Markets Tumble on Inflation, War Fears

Wall Street slumped Friday as new data showed wholesale inflation was hotter than expected in January, climbing 0.7% excluding food and energy. Combined with surging oil prices from the new Iran conflict and AI anxiety, the Dow lost 1.1%. Citing weakening market fundamentals, UBS downgraded its outlook for US stocks.

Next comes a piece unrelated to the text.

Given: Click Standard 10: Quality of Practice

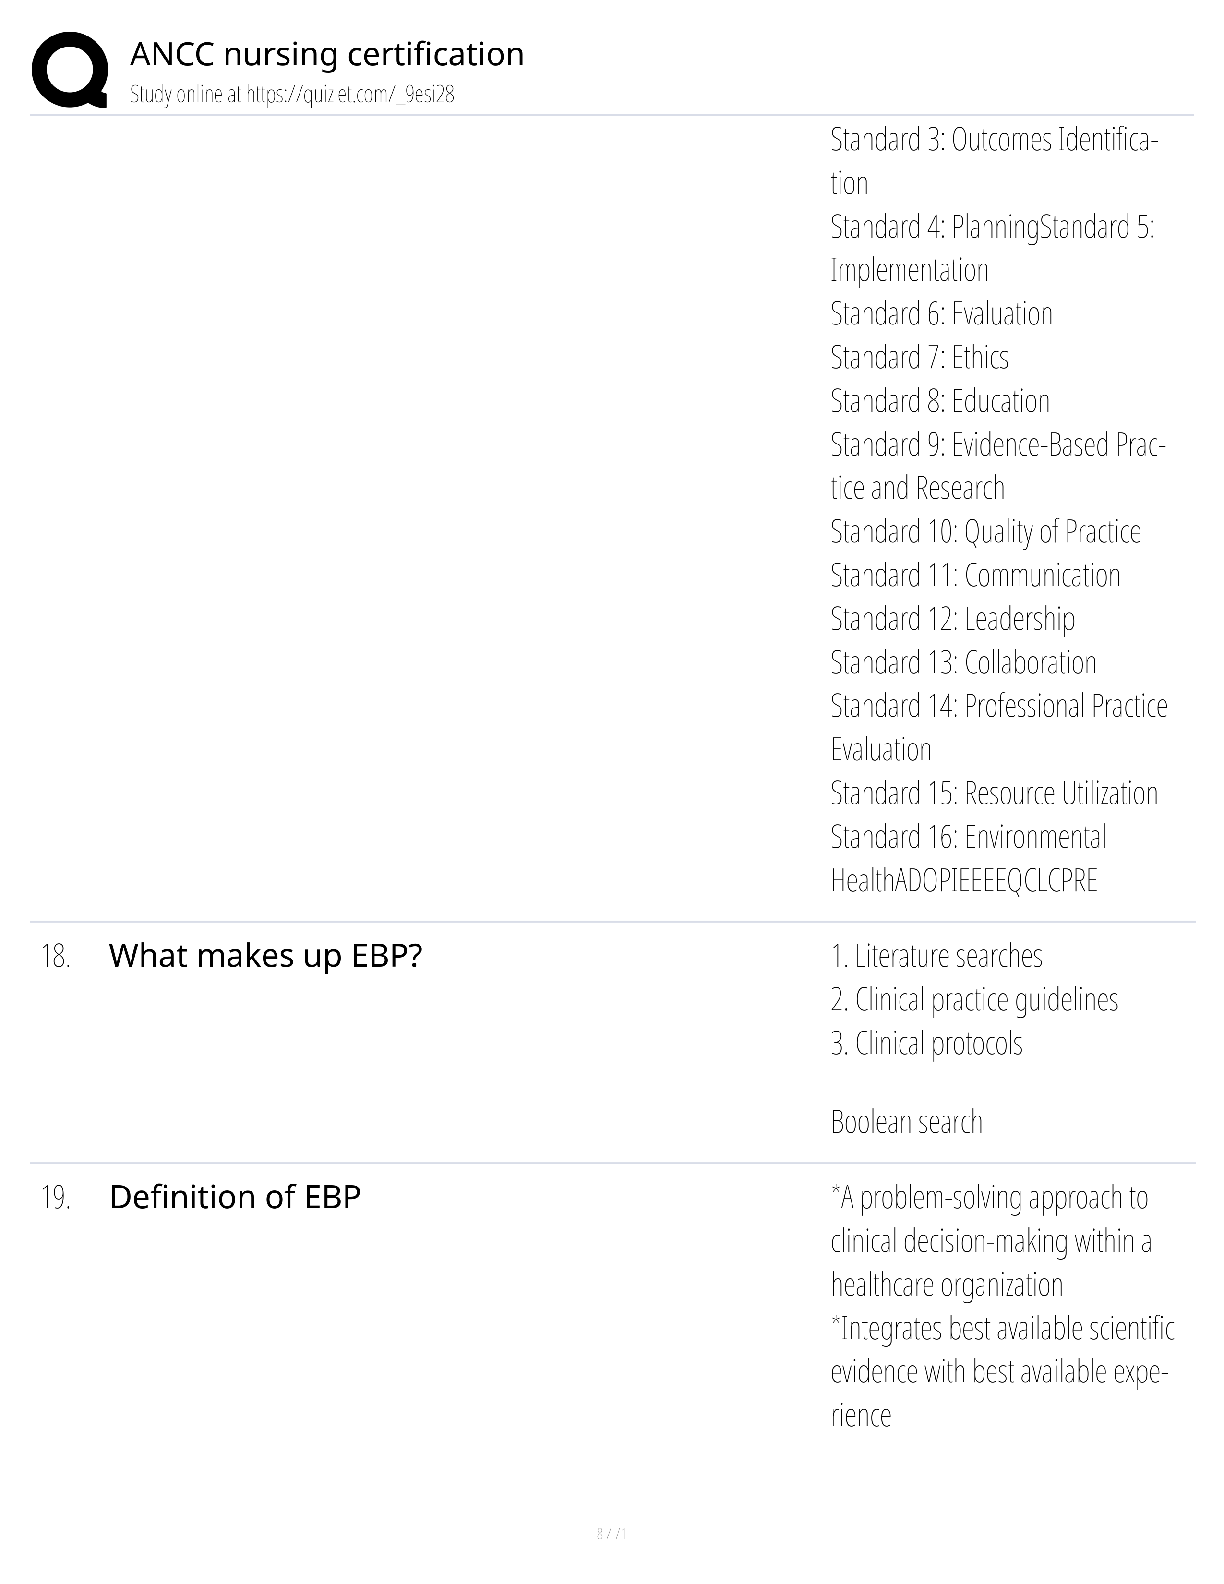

The hotter-than-expected inflation report was driven by a surge in wholesale services costs, which jumped 0.8% in January. A key factor was a 2.5% leap in "trade services," a category measuring profit margins for wholesalers and retailers, suggesting that costs from tariffs may be increasingly passed on to businesses and consumers. This core inflation measure, excluding food and energy, hit its highest annual rate in 10 months. Tensions in the Middle East have added a significant risk premium to oil prices, estimated to be between $4 and $10 per barrel. In response to the escalating conflict, forecasters in February raised their 2026 average price targets for Brent crude to $63.85 a barrel and for U.S. crude to $60.38. Any disruption to the Strait of Hormuz, a critical waterway through which about 31% of all seaborne crude oil passes, remains a primary concern for the market. The anxiety around Artificial Intelligence stems from fears that new "agentic" AI tools are beginning to dismantle traditional business models, particularly in the software-as-a-service (SaaS) sector. This concern, dubbed a potential "SaaSpocalypse" by some, intensified after product releases from firms like Anthropic, which can automate complex tasks in areas like legal contract review and coding. The sell-off in February saw the iShares Expanded Tech-Software Sector ETF (IGV) fall by about 30%. Citing the inflation surprise and a weakening U.S. dollar, UBS downgraded its outlook for U.S. stocks to "Neutral." The bank noted that U.S. stock valuations are stretched, with price-to-earnings ratios about 35% above their global peers. Furthermore, a key support for U.S. stocks has diminished, as buyback yields are now largely in line with the rest of the world.